__To do__. Change "specified word" to "listed word" in everything from the row containing "events [789, 1171]" down to the row containing "based (195, 379)", and write out only those rows again with nothing else altered. Leave the pictures out of your answer.

__Rows on where targets appear__.
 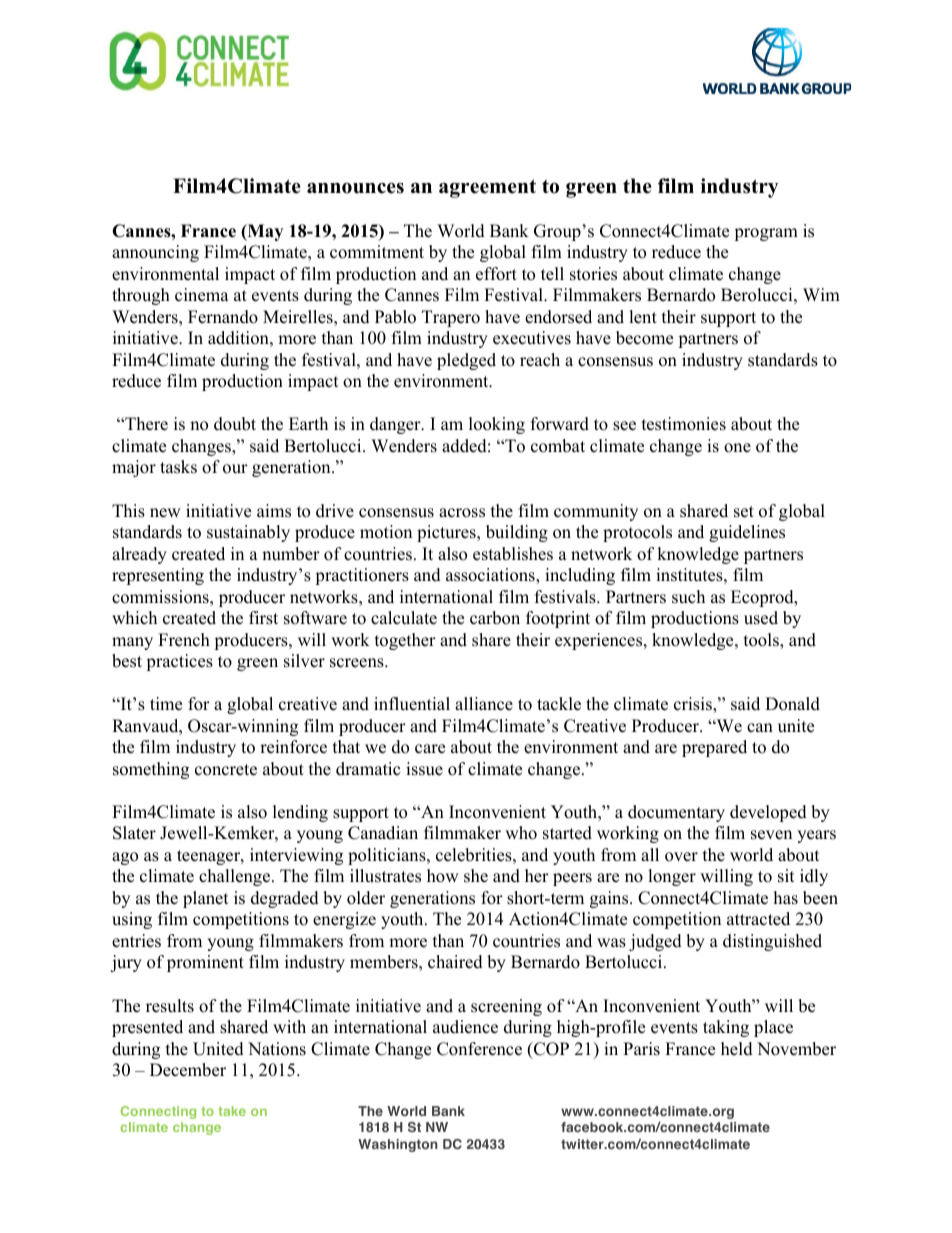 I want to click on Washington, so click(x=398, y=1145).
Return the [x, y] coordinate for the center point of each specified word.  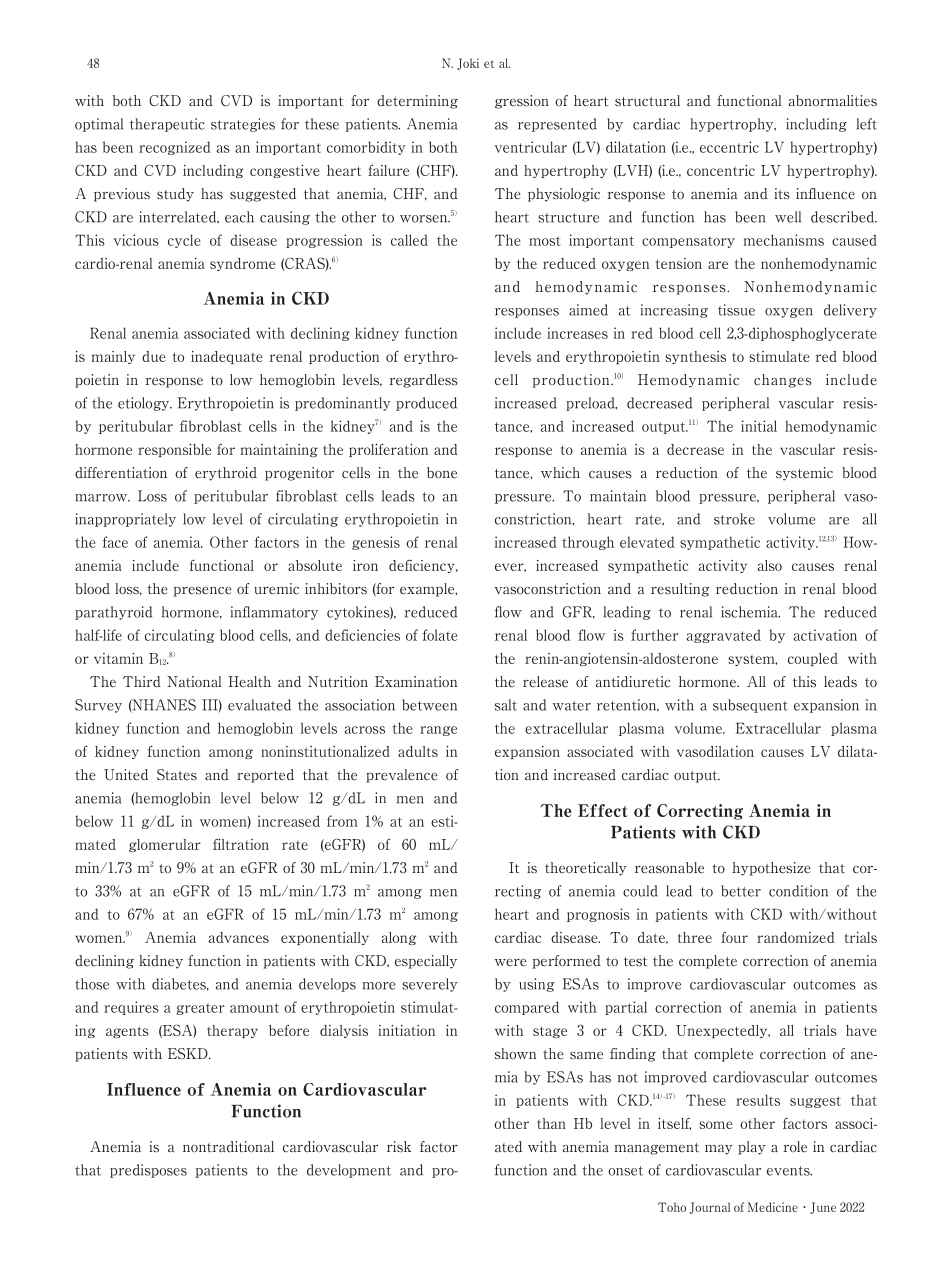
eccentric [729, 147]
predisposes [148, 1171]
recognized [175, 148]
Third [142, 682]
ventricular [531, 147]
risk [399, 1147]
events [789, 1171]
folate [440, 635]
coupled [813, 659]
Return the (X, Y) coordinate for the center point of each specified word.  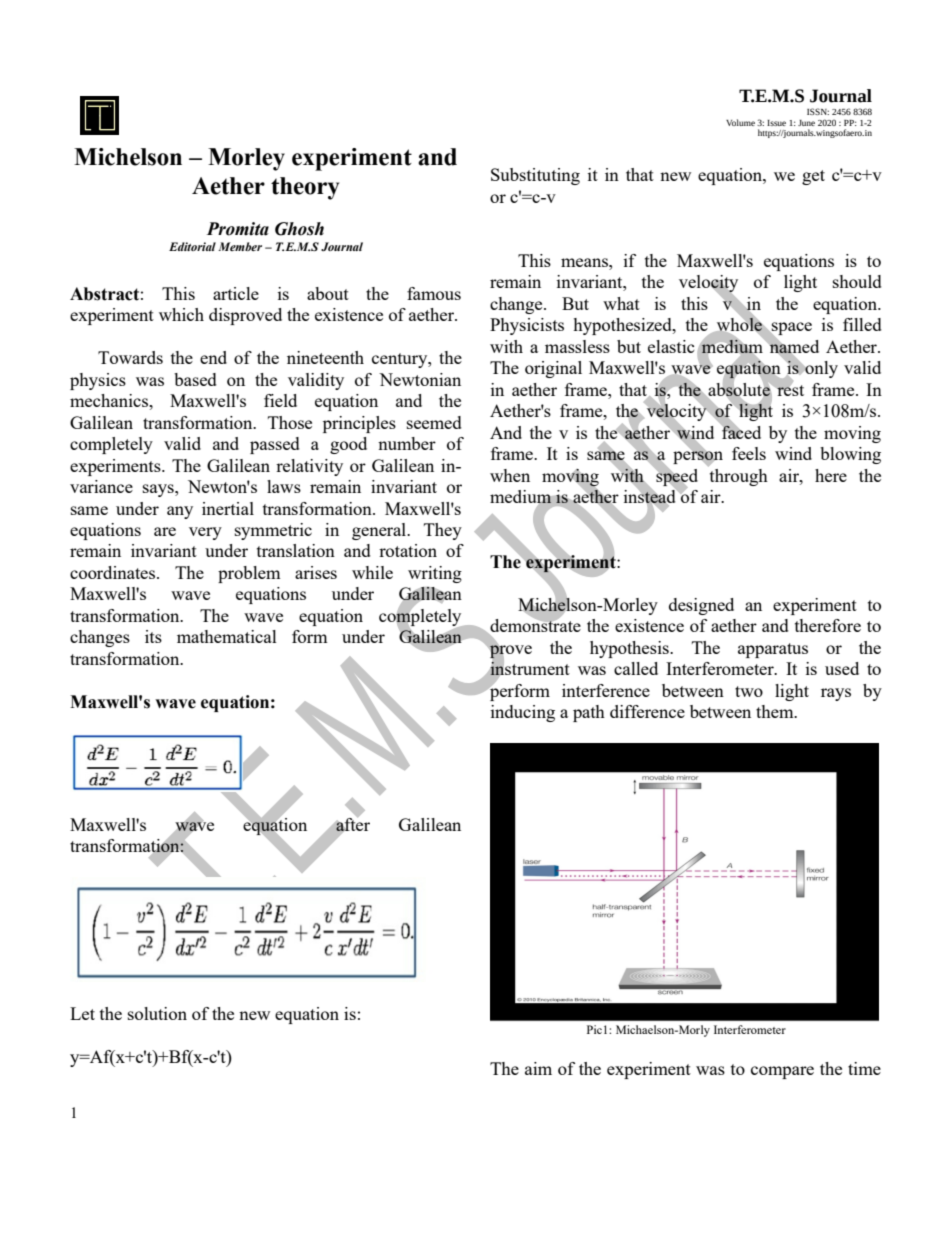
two (749, 691)
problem (249, 574)
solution (157, 1013)
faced (740, 431)
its (153, 636)
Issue (776, 123)
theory (305, 188)
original (553, 369)
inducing (523, 713)
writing (435, 574)
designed (701, 606)
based (195, 379)
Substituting (535, 176)
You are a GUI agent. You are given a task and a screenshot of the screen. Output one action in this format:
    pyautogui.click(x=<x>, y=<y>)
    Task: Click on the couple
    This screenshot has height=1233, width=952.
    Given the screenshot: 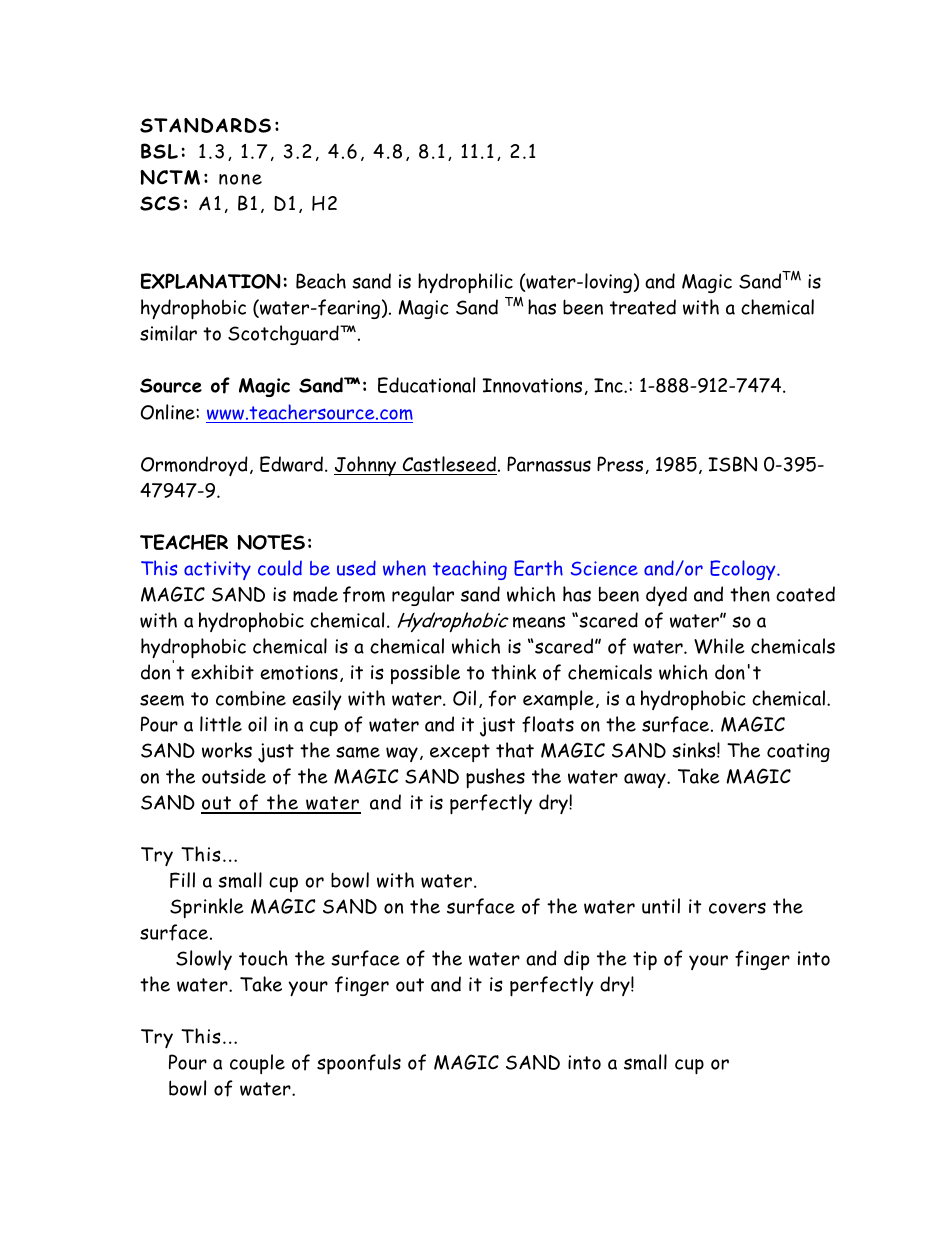 What is the action you would take?
    pyautogui.click(x=257, y=1064)
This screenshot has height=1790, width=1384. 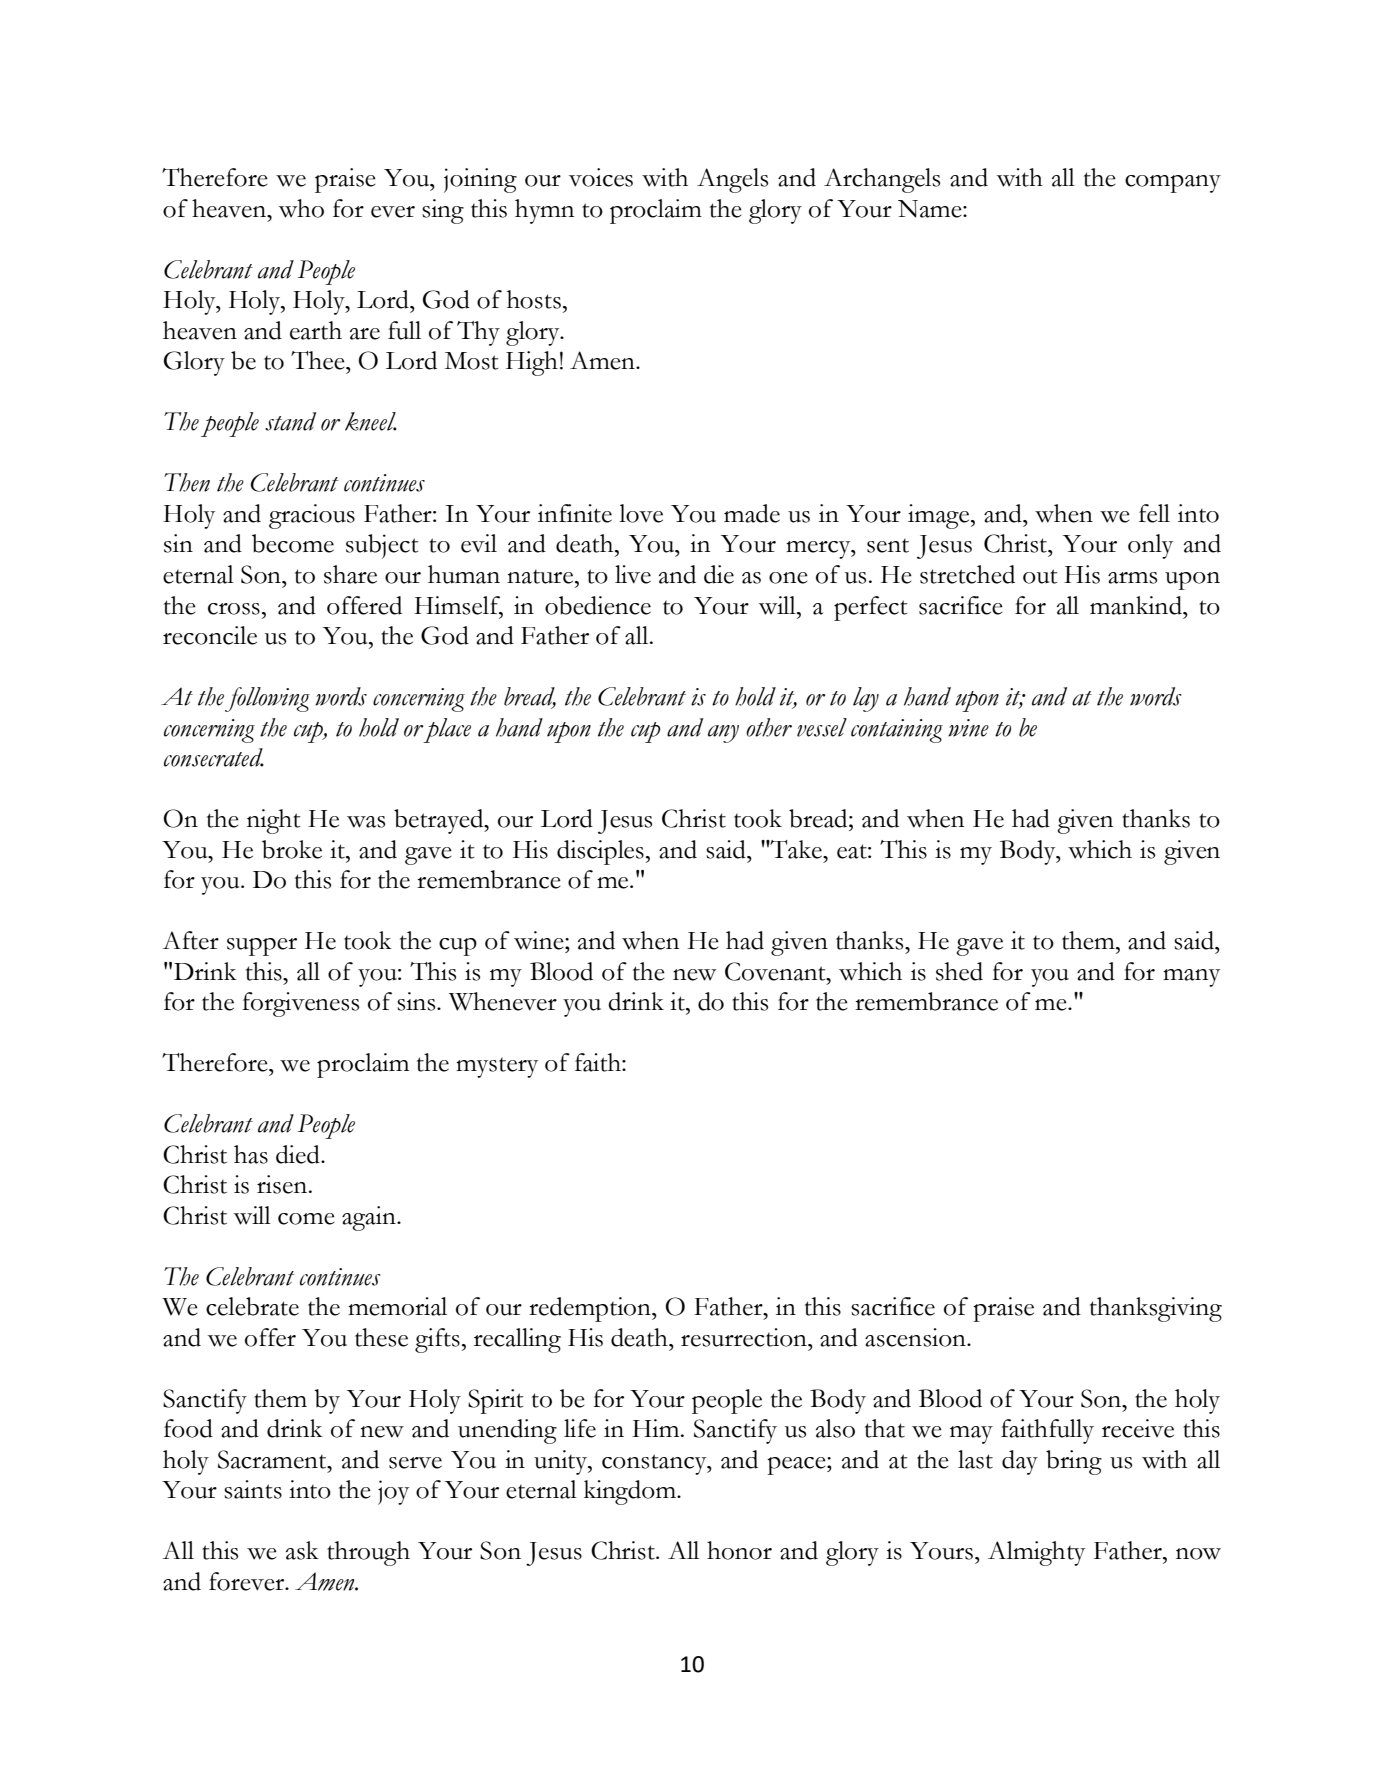 I want to click on risen, so click(x=283, y=1184).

__Correct result__.
events [789, 1171]
folate [440, 635]
coupled [813, 659]
Return the (X, Y) coordinate for the center point of each listed word.  
two (749, 691)
problem (249, 574)
solution (157, 1013)
faced (740, 431)
its (153, 636)
Issue (776, 123)
theory (305, 188)
original (553, 369)
inducing (523, 713)
writing (435, 574)
designed (701, 606)
based (195, 379)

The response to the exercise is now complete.